* BEGIN DATA LISTING *

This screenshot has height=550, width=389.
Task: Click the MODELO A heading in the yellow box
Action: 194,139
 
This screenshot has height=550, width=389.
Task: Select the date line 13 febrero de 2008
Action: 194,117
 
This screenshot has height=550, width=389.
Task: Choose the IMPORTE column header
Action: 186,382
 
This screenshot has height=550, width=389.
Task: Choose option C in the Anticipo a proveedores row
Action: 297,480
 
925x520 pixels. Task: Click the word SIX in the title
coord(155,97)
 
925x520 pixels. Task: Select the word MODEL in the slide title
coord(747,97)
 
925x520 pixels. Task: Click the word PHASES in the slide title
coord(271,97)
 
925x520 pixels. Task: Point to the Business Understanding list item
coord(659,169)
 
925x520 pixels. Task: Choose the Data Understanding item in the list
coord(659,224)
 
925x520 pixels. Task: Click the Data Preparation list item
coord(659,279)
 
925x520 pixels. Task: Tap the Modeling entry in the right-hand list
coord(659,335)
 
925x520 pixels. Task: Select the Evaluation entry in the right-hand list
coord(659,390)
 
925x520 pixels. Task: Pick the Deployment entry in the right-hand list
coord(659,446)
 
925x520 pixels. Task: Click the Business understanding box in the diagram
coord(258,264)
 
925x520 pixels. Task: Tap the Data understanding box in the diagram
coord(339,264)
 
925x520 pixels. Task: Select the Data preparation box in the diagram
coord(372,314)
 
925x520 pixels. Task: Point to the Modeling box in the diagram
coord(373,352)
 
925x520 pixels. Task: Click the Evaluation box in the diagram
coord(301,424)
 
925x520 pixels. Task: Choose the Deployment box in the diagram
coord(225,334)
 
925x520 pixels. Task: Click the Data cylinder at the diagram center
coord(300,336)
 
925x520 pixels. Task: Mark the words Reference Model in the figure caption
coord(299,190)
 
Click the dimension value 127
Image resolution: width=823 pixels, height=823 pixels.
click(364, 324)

* END DATA LISTING *

# [DESCRIPTION OF THE TASK]
Rewrite the data from its first line through the line containing "coord(659,446)", inclusive, substituting "list on the right" for every "right-hand list" and leaving everything else unchanged. Give only those lines.

# [THE RESULT]
This screenshot has height=550, width=389.
Task: Click the MODELO A heading in the yellow box
Action: 194,139
 
This screenshot has height=550, width=389.
Task: Select the date line 13 febrero de 2008
Action: 194,117
 
This screenshot has height=550, width=389.
Task: Choose the IMPORTE column header
Action: 186,382
 
This screenshot has height=550, width=389.
Task: Choose option C in the Anticipo a proveedores row
Action: 297,480
 
925x520 pixels. Task: Click the word SIX in the title
coord(155,97)
 
925x520 pixels. Task: Select the word MODEL in the slide title
coord(747,97)
 
925x520 pixels. Task: Click the word PHASES in the slide title
coord(271,97)
 
925x520 pixels. Task: Point to the Business Understanding list item
coord(659,169)
 
925x520 pixels. Task: Choose the Data Understanding item in the list
coord(659,224)
 
925x520 pixels. Task: Click the Data Preparation list item
coord(659,279)
 
925x520 pixels. Task: Tap the Modeling entry in the list on the right
coord(659,335)
 
925x520 pixels. Task: Select the Evaluation entry in the list on the right
coord(659,390)
 
925x520 pixels. Task: Pick the Deployment entry in the list on the right
coord(659,446)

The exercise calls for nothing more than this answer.